___ Information supplied

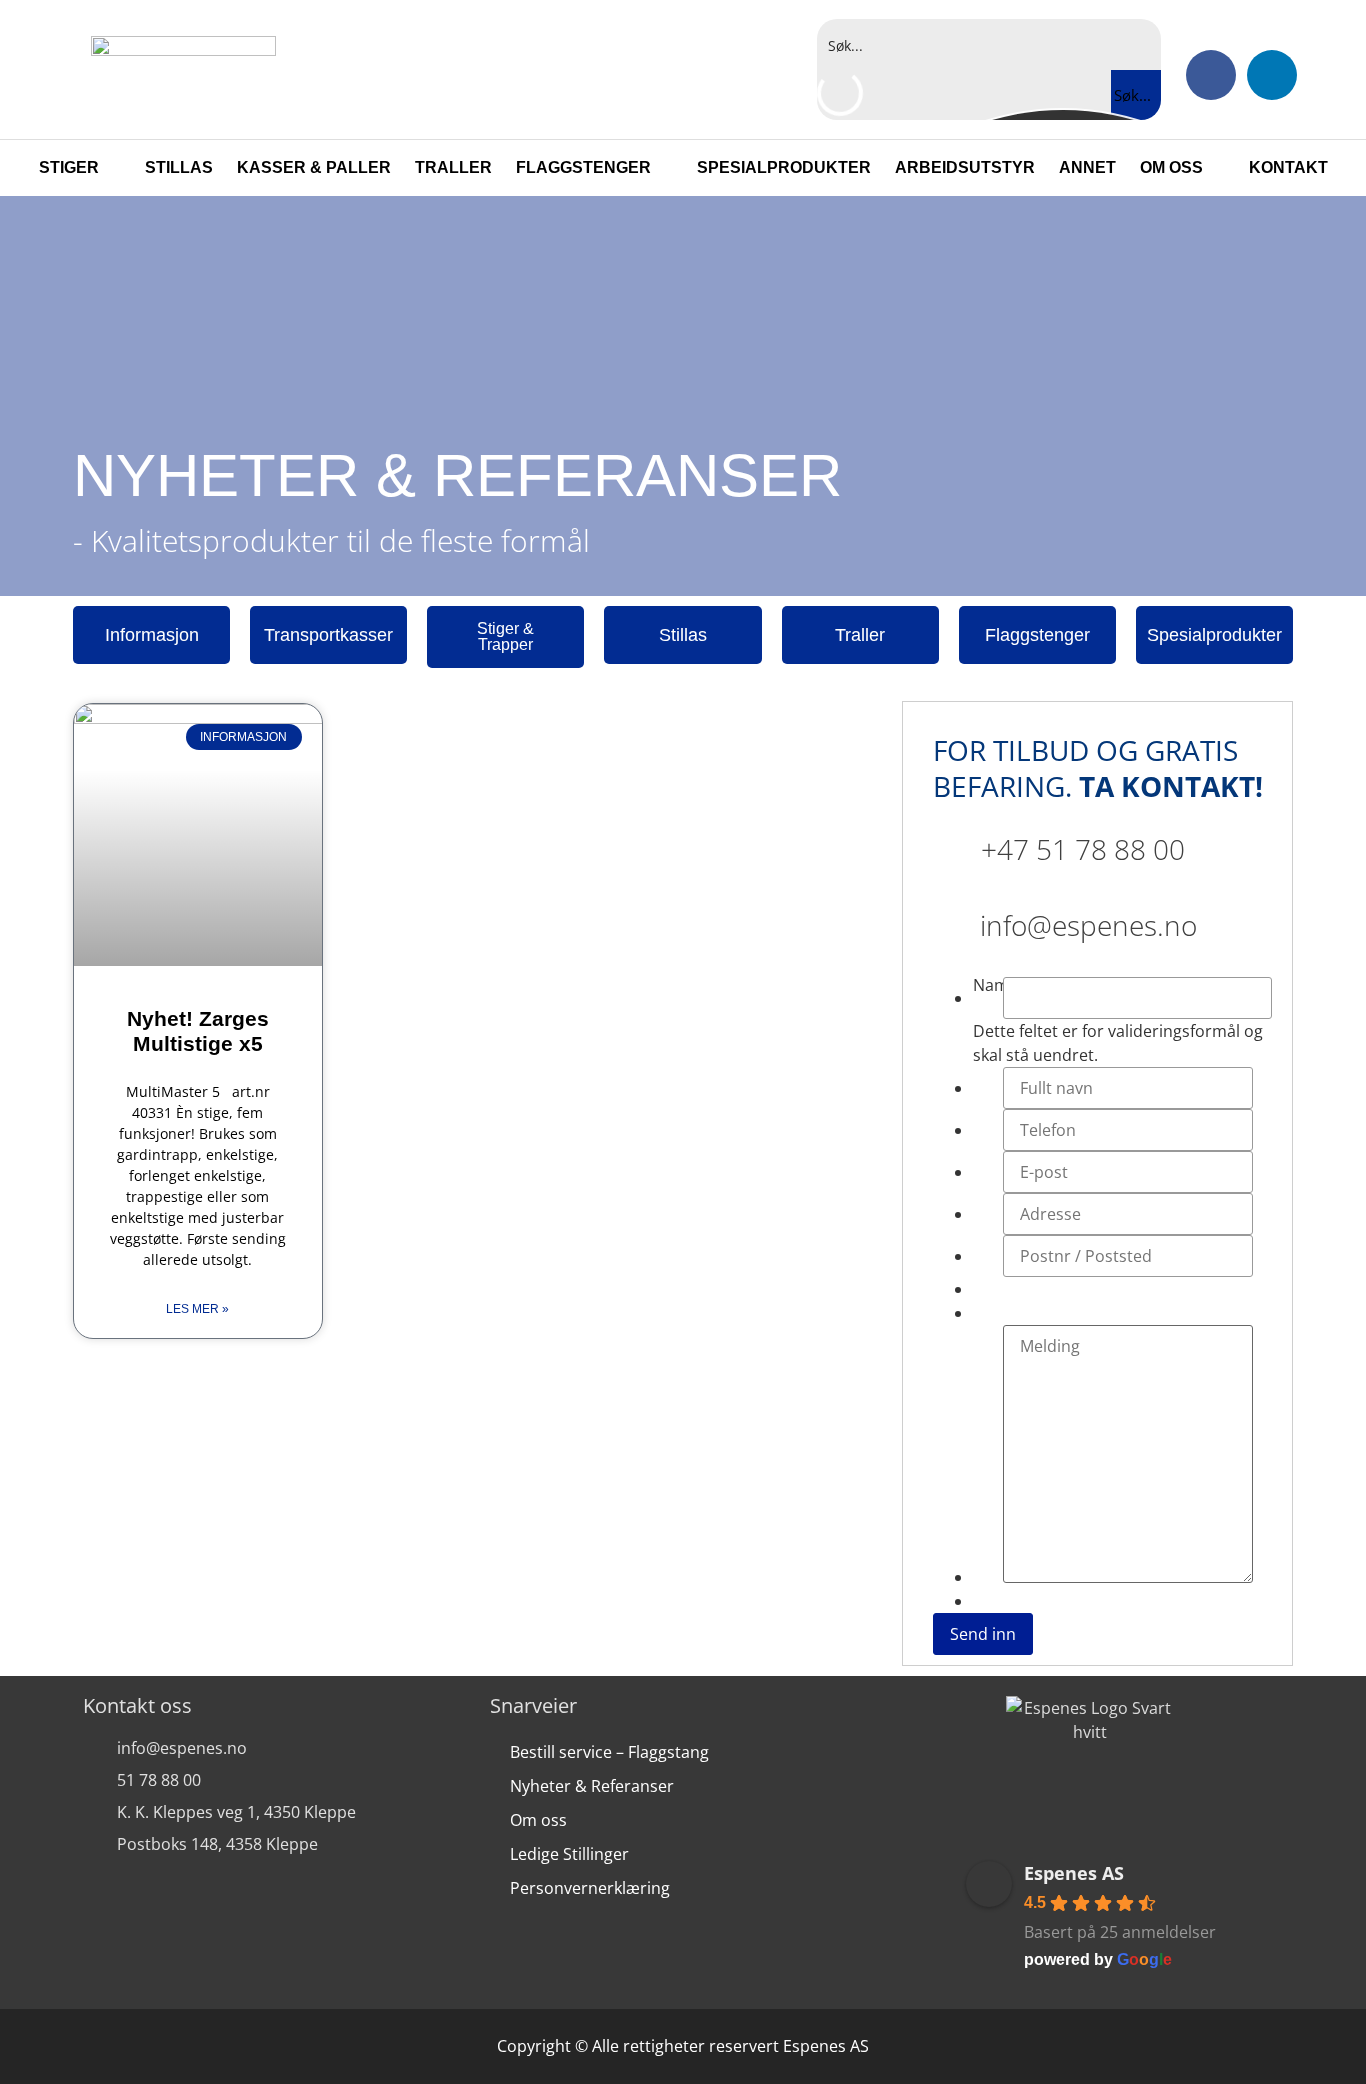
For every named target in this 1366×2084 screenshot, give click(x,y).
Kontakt (1288, 167)
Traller (453, 167)
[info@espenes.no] (949, 917)
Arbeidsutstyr (965, 167)
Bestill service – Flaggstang (609, 1752)
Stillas (179, 167)
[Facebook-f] (1211, 75)
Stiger (69, 167)
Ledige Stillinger (569, 1854)
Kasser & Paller (314, 167)
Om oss (1171, 167)
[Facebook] (1060, 1806)
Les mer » (197, 1309)
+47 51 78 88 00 (1083, 849)
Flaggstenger (583, 167)
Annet (1087, 167)
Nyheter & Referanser (592, 1786)
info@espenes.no (1088, 925)
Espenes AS (1074, 1873)
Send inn (983, 1634)
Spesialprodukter (784, 167)
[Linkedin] (1272, 75)
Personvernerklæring (590, 1888)
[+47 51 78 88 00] (949, 841)
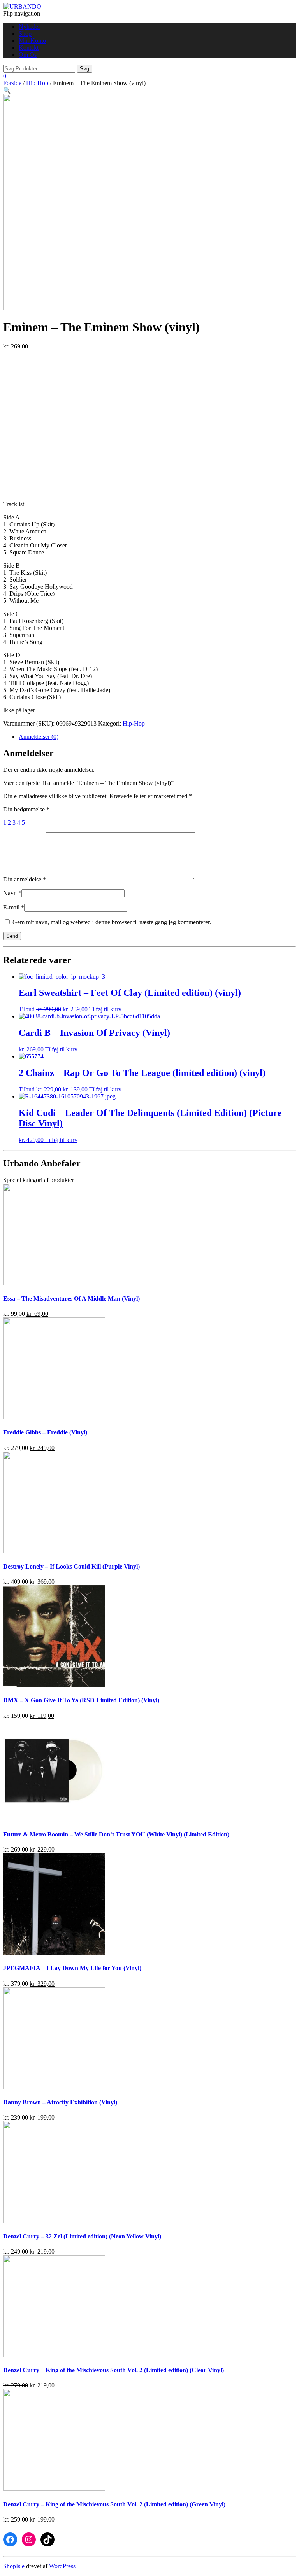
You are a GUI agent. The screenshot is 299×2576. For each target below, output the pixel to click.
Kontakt (29, 47)
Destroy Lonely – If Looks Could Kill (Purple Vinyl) (71, 1566)
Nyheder (29, 26)
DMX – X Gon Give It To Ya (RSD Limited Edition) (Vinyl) (81, 1700)
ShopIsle (14, 2566)
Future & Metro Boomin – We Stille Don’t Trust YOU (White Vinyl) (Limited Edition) (116, 1834)
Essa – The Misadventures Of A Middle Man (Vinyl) (71, 1298)
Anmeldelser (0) (38, 736)
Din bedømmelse (26, 809)
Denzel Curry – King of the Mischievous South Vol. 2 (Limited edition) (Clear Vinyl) (113, 2370)
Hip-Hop (37, 83)
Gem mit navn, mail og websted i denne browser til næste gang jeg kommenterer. (111, 922)
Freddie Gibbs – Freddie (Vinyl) (45, 1432)
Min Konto (32, 40)
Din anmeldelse (24, 879)
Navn (12, 893)
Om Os (28, 54)
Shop (25, 33)
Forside (12, 83)
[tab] (157, 736)
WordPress (61, 2566)
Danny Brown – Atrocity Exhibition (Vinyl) (60, 2102)
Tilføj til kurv (105, 1009)
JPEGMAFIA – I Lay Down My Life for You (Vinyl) (72, 1968)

______

Assignment: Your answer must be an exact copy of the records, free of images.

Written solution:
For every named target in this 1366×2084 screenshot, give click(x,y).
Kontakt (1288, 167)
Traller (453, 167)
[info@espenes.no] (949, 917)
Arbeidsutstyr (965, 167)
Bestill service – Flaggstang (609, 1752)
Stillas (179, 167)
[Facebook-f] (1211, 75)
Stiger (69, 167)
Ledige Stillinger (569, 1854)
Kasser & Paller (314, 167)
Om oss (1171, 167)
[Facebook] (1060, 1806)
Les mer » (197, 1309)
+47 51 78 88 00 (1083, 849)
Flaggstenger (583, 167)
Annet (1087, 167)
Nyheter & Referanser (592, 1786)
info@espenes.no (1088, 925)
Espenes AS (1074, 1873)
Send inn (983, 1634)
Spesialprodukter (784, 167)
[Linkedin] (1272, 75)
Personvernerklæring (590, 1888)
[+47 51 78 88 00] (949, 841)
You are a GUI agent. The screenshot is 299×2576. For each target below, output the pixel to click.
Kontakt (29, 47)
Destroy Lonely – If Looks Could Kill (Purple Vinyl) (71, 1566)
Nyheder (29, 26)
DMX – X Gon Give It To Ya (RSD Limited Edition) (Vinyl) (81, 1700)
ShopIsle (14, 2566)
Future & Metro Boomin – We Stille Don’t Trust YOU (White Vinyl) (Limited Edition) (116, 1834)
Essa – The Misadventures Of A Middle Man (Vinyl) (71, 1298)
Anmeldelser (0) (38, 736)
Din bedømmelse (26, 809)
Denzel Curry – King of the Mischievous South Vol. 2 (Limited edition) (Clear Vinyl) (113, 2370)
Hip-Hop (37, 83)
Gem mit navn, mail og websted i denne browser til næste gang jeg kommenterer. (111, 922)
Freddie Gibbs – Freddie (Vinyl) (45, 1432)
Min Konto (32, 40)
Din anmeldelse (24, 879)
Navn (12, 893)
Om Os (28, 54)
Shop (25, 33)
Forside (12, 83)
[tab] (157, 736)
WordPress (61, 2566)
Danny Brown – Atrocity Exhibition (Vinyl) (60, 2102)
Tilføj til kurv (105, 1009)
JPEGMAFIA – I Lay Down My Life for You (Vinyl) (72, 1968)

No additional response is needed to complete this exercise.